By incorporating factors such as minor allele frequencies, gene expression in cardiovascular tissues, splicing effects, conservation scores, and the location of the variant relative to known pathogenic variants, their model predicts with high accuracy whether a variant is likely to be pathogenic.
The team used the model on the CathGen cohort – a collection of patients undergoing cardiac catheterization – and identified individuals carrying likely pathogenic variants. “A majority of those people carrying predicted pathogenic variants,” Ramaker said, “displayed symptoms that would allow us to provide a diagnosis based on genetics.” It will also help clinicians prescribe medicines to treat individual conditions more effectively, as some treatments are gene specific.
While the model was developed with a focus on cardiovascular tissue, it can be adapted for other diseases. "You could input a tissue relevant to your disease of interest, like cancer, and modify the model accordingly," Ramaker said. This opens up the possibility for researchers in other fields to fine-tune the model for their own needs.
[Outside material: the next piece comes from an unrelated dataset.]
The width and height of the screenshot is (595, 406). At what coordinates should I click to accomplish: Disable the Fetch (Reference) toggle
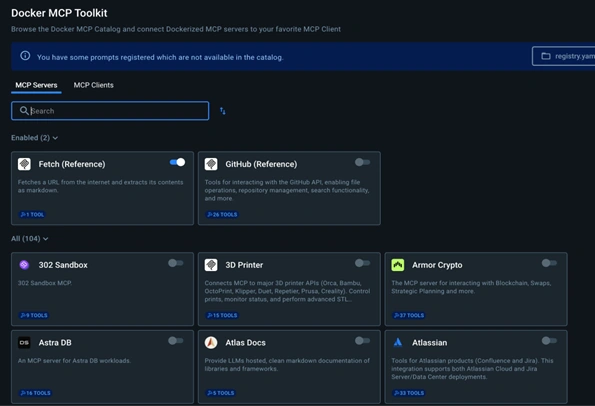(x=177, y=162)
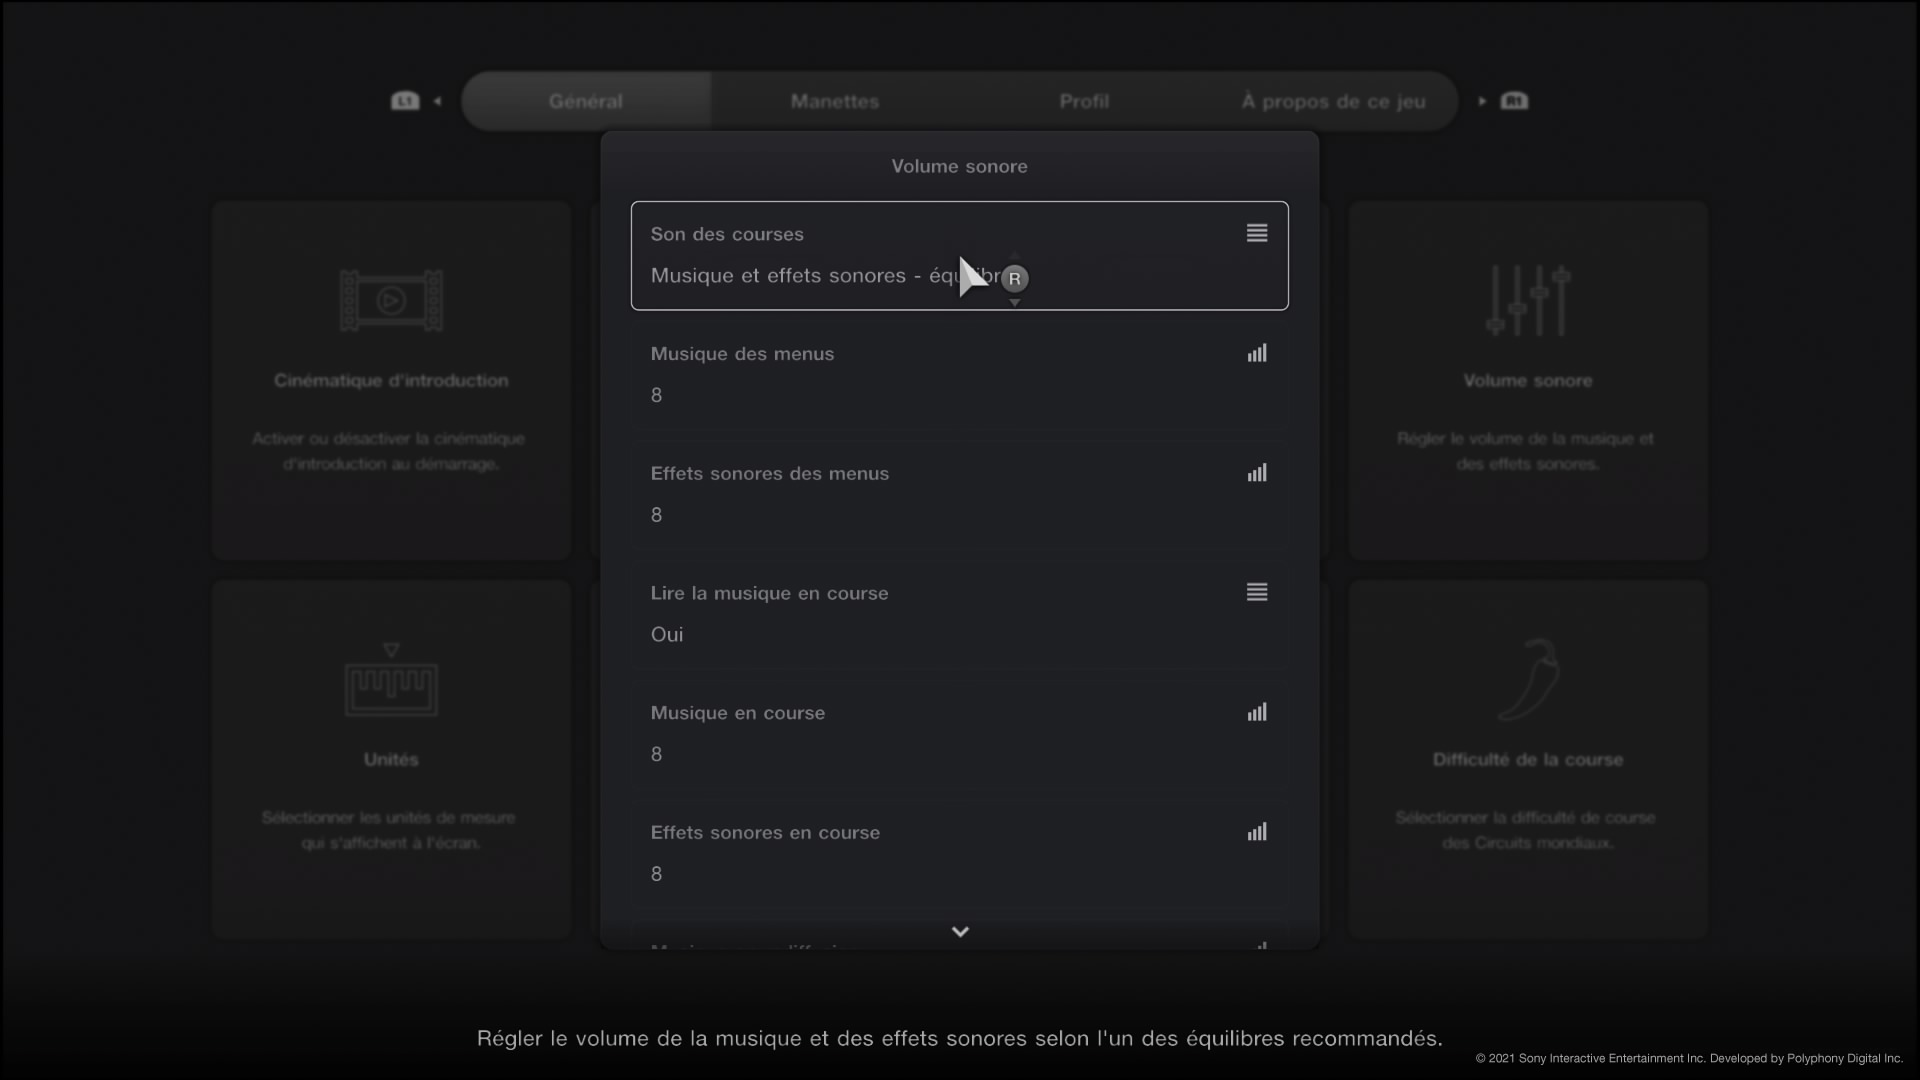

Next, the team plans to work on expanding the use of this tool to larger genetic biobanks, such as the UK Biobank and All of Us, and OneDukeGen. They are also applying it to investigate genetic variants linked to cardiac amyloidosis, a rare inherited disease that leads to plaque buildup in the heart, similar to how Alzheimer's disease affects the brain.
”There are a lot of machine learning tools to predict variant pathogenicity,” Ramaker said, “but this is the first one that is tissue specific and publicly available.”